- **Exercise requirements**
Some lines in the listing hold the word "will". Return each of them.

*** Opening Input data ***

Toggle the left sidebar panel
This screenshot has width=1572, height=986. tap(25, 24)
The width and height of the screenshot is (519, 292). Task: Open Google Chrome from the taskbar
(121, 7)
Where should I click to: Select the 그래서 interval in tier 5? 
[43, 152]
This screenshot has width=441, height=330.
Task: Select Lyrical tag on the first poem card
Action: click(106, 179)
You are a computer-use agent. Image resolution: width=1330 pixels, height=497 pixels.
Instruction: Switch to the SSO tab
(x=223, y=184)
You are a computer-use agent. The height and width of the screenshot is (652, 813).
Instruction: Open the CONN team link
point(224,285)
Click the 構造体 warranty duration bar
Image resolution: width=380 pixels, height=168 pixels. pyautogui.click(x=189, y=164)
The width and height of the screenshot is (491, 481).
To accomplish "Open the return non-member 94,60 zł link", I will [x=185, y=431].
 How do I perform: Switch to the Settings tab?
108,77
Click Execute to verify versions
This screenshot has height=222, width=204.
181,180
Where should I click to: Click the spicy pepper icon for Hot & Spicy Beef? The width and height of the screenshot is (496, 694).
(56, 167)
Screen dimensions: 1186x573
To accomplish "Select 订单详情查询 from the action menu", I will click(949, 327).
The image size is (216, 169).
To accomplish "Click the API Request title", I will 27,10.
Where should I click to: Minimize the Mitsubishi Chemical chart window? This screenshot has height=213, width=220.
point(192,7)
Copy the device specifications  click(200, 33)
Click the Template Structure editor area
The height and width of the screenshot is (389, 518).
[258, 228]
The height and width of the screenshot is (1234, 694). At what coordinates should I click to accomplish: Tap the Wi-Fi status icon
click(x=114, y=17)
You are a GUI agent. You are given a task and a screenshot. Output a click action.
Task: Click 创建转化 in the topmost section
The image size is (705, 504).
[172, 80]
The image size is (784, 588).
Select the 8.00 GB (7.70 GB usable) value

*** Closing Input data ***

- **Response to this exercise**
To accomplish "Open the return non-member 94,60 zł link", I will [x=185, y=431].
To accomplish "Select 订单详情查询 from the action menu", I will click(949, 327).
To accomplish "Click the API Request title", I will 27,10.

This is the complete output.